▶ _TO DO_:
Answer these from the L1 lever thread:
(a) About how much water does The Systemic Kid assume is drawn into the L1 piston chamber before a shot?
(b) In the quoted text, what brew ratio do modern coffee know-it-alls think is ideal?
(c) What does 4085 say is their main drink?

# Basic L1 question



## 4085 (Nov 23, 2012)

been having issues and am thinking out loud here. Can someone explain to me so I can sort my head out! If you dose a double basket at for arguments sake, 16 gms, to pull a double (2 ounce shot), do you end up pulling the lever twice and if so, can you explain the shot pulling process from start to finish.

likewise, if you put 8 gms into a single basket, how long should the extraction take from raiding the handle. I think my years with E61 machines has left me punch drunk!


----------



## The Systemic Kid (Nov 23, 2012)

Interesting question, David. I have always assumed, with a lever, a fixed amount of water (approx 50ml) is drawn into the LI piston chamber prior to a shot extraction irrespective of whether you are making a single or double - i.e. it's set up for double shot extraction. I've never pulled a single shot on my L1 but would, we're I making a single, remove the cup after 25-30ml extraction. Can't imagine pulling the lever twice with the same puck.


----------



## 4085 (Nov 23, 2012)

Patrick, the debate begins then! I have been conversing with Reiss and he insists that the L1 is set up so that a single pull of the lever gives a single shot, and that it is quite acceptable to dose 16 gms, pre infuse a few seconds, pull, at the 75% return status, pull down again to produce what we would consider to be a 2 ounce double, and I will quote some of the text

Shot weight is a better indicator

Do understand that all these lever machines are set up for 1oz per pull

You will not get 2oz from one pull

You're dealing with old school, this is the real thing

You pull twice for a double measure traditionally

But there's a catch!

Modern coffee know it alls think the ideal brew ration is around 60%

So 18g of coffee producing a shot weighing 30g gives you the 60% figure

Take your pick!

I asked this, because I am blowed if I can dose 16 gms and pull an acceptable double shot, and the above explains it. My shot was running out of water no matter what I did to the grind/tamp combo! This is going to make me question the whole lever approach now as my main drink is a cappa based on a 2 ounce shot, with the same of milk and foam.......perhaps I am more suited to pumps!


----------



## lookseehear (Jul 16, 2010)

Have you tried preinfusing for longer with a coarser grind?


----------



## 4085 (Nov 23, 2012)

Not yet, lsh, but the principle surely is the same, which is the group is set up for a single shot only?


----------



## The Systemic Kid (Nov 23, 2012)

Stone me David - it's all too much. I am going back to Nescafe - much less hassle.


----------



## 4085 (Nov 23, 2012)

Strange hey Patrick....gets you thinking it does! I suppose when you watch the L1 videos Reiss does he pulls a shot into his own cups. Now, having a pair, it is safe to assume that he indeed pulls a single shot as you cannot get 2 fluid ounces in and pick it up! The Strega of course, does this with ease but only if you let the pump pull the shot as opposed to the spring. It is making me reconsider my position though!

▶ _RECORDS PROVIDED_:
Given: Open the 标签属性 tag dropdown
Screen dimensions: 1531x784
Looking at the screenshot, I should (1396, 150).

* * *

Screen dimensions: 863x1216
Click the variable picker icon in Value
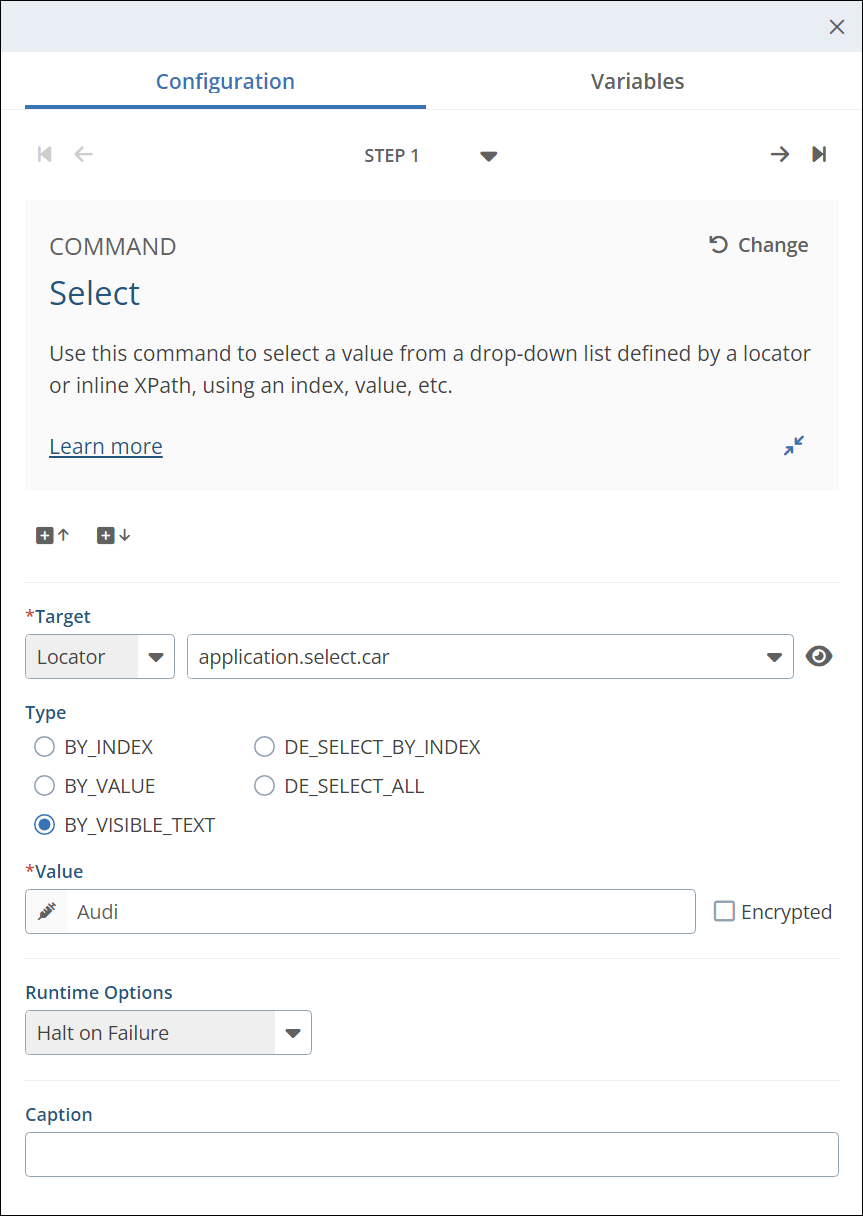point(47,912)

▶ _OUTPUT FOR THIS EXERCISE_:
(a) Approx 50ml.
(b) Around 60%.
(c) A cappa based on a 2 ounce shot, with the same of milk and foam.